PIES-ME '22: Proceedings of the 1st Workshop on Photorealistic Image and Environment Synthesis for Multimedia Experiments

PIES-ME '22: Proceedings of the 1st Workshop on Photorealistic Image and Environment Synthesis for Multimedia Experiments

PIES-ME '22: Proceedings of the 1st Workshop on Photorealistic Image and Environment Synthesis for Multimedia Experiments

Full Citation in the ACM Digital Library

SESSION: Keynote Speech

Hyper-Realistic and Immersive Imaging for Enhanced Quality of Experience

  • Frederic Dufaux

Producing truly realistic and immersive digital imaging is widely seen as the ultimate goal towards further improving Quality of Experience (QoE) for end users of multimedia services. The human visual system is able to perceive a wide range of colors, luminous intensities, and depth, as present in a real scene. However, current traditional imaging technologies cannot capture nor reproduce such a rich visual information. Recent research innovations have made it possible to address these bottlenecks in multimedia systems. As a result, new multimedia signal processing areas have emerged such as ultra-high definition, high frame rate, high dynamic range imaging, light field, and point cloud. These technologies have the potential to bring a leap forward for upcoming multimedia systems. However, the effective deployment of hyper-realistic video technologies entails many technical and scientific challenges. In this talk, I will discuss recent research activities covering several aspects of hyper-realistic imaging, including point cloud compression, light field compression, and semantic-aware tone mapping for high dynamic range imaging.

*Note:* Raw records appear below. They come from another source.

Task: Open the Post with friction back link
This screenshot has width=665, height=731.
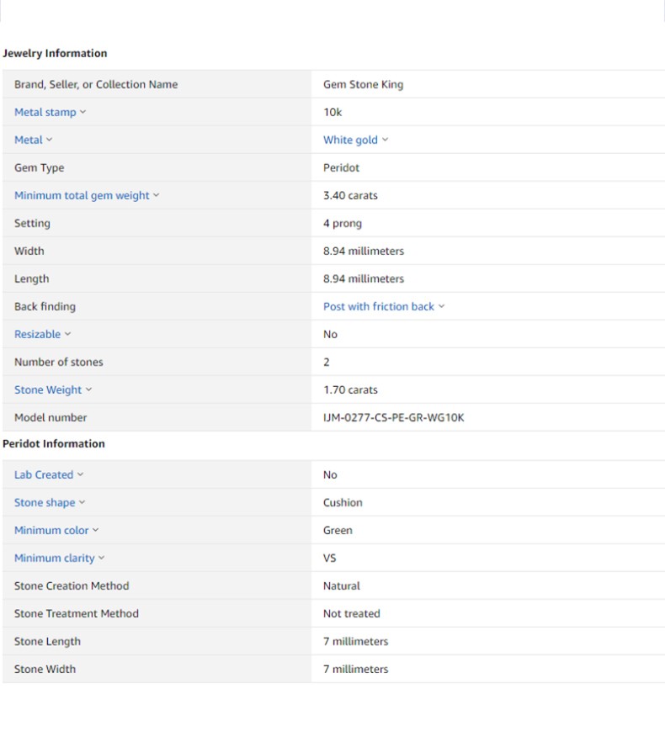Action: pos(383,306)
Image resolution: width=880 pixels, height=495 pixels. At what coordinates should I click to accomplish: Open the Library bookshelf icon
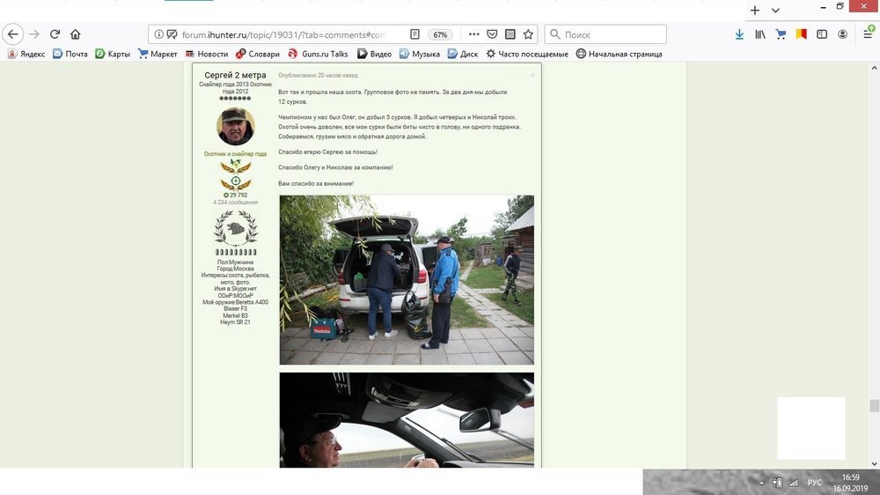[759, 34]
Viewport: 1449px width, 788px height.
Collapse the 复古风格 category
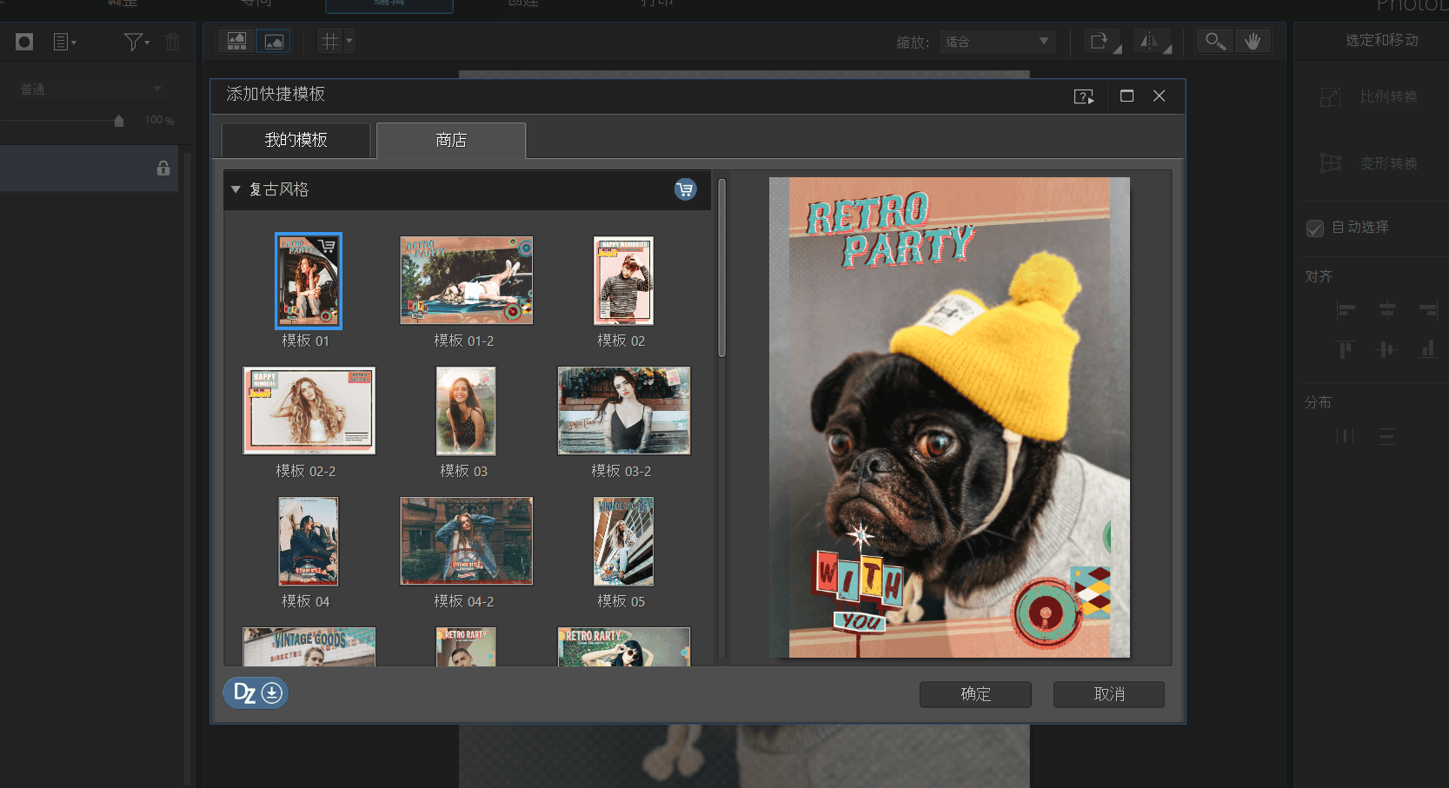pos(236,189)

SESSION: Session 1: Indoor Scenes Creation and Datasets

Delving into Light-Dark Semantic Segmentation for Indoor Scenes Understanding

  • Xiaowen Ying
  • Bo Lang
  • Zhihao Zheng
  • Mooi Choo Chuah

State-of-the-art segmentation models are mostly trained with large-scale datasets collected under favorable lighting conditions, and hence directly applying such trained models to dark scenes will result in unsatisfactory performance. In this paper, we present the first benchmark dataset and evaluation methodology to study the problem of semantic segmentation under different lighting conditions for indoor scenes. Our dataset, namely LDIS, consists of samples collected from 87 different indoor scenes under both well-illuminated and low-light conditions. Different from existing work, our benchmark provides a new task setting, namely Light-Dark Semantic Segmentation (LDSS), which adopts four different evaluation metrics that assess the performance of a model from multiple aspects. We perform extensive experiments and ablation studies to compare the effectiveness of different existing techniques with our standardized evaluation protocol. In addition, we propose a new technique, namely DepthAux, that utilizes the consistency of depth images under different lighting conditions to help a model learn a unified and illumination-invariant representation. Our experimental results show that the proposed DepthAux can provide consistent and significant improvements when applied to a variety of different models. Our dataset and other resources are publicly available on our project page: http://mercy.cse.lehigh.edu/LDIS/

Language-guided Semantic Style Transfer of 3D Indoor Scenes

  • Bu Jin
  • Beiwen Tian
  • Hao Zhao
  • Guyue Zhou

We address the new problem of language-guided semantic style transfer of 3D indoor scenes. The input is a 3D indoor scene mesh and several phrases that describe the target scene. Firstly, 3D vertex coordinates are mapped to RGB residues by a multi-layer perceptron. Secondly, colored 3D meshes are differentiablly rendered into 2D images, via a viewpoint sampling strategy tailored for indoor scenes. Thirdly, rendered 2D images are compared to phrases, via pre-trained vision-language models. Lastly, errors are back-propagated to the multi-layer perceptron to update vertex colors corresponding to certain semantic categories. We did large-scale qualitative analyses and A/B user tests, with the public ScanNet and SceneNN datasets. We demonstrate: (1) visually pleasing results that are potentially useful for multimedia applications. (2) rendering 3D indoor scenes from viewpoints consistent with human priors is important. (3) incorporating semantics significantly improve style transfer quality. (4) an HSV regularization term leads to results that are more consistent with inputs and generally rated better. Codes and user study toolbox are available at https://github.com/AIR-DISCOVER/LASST.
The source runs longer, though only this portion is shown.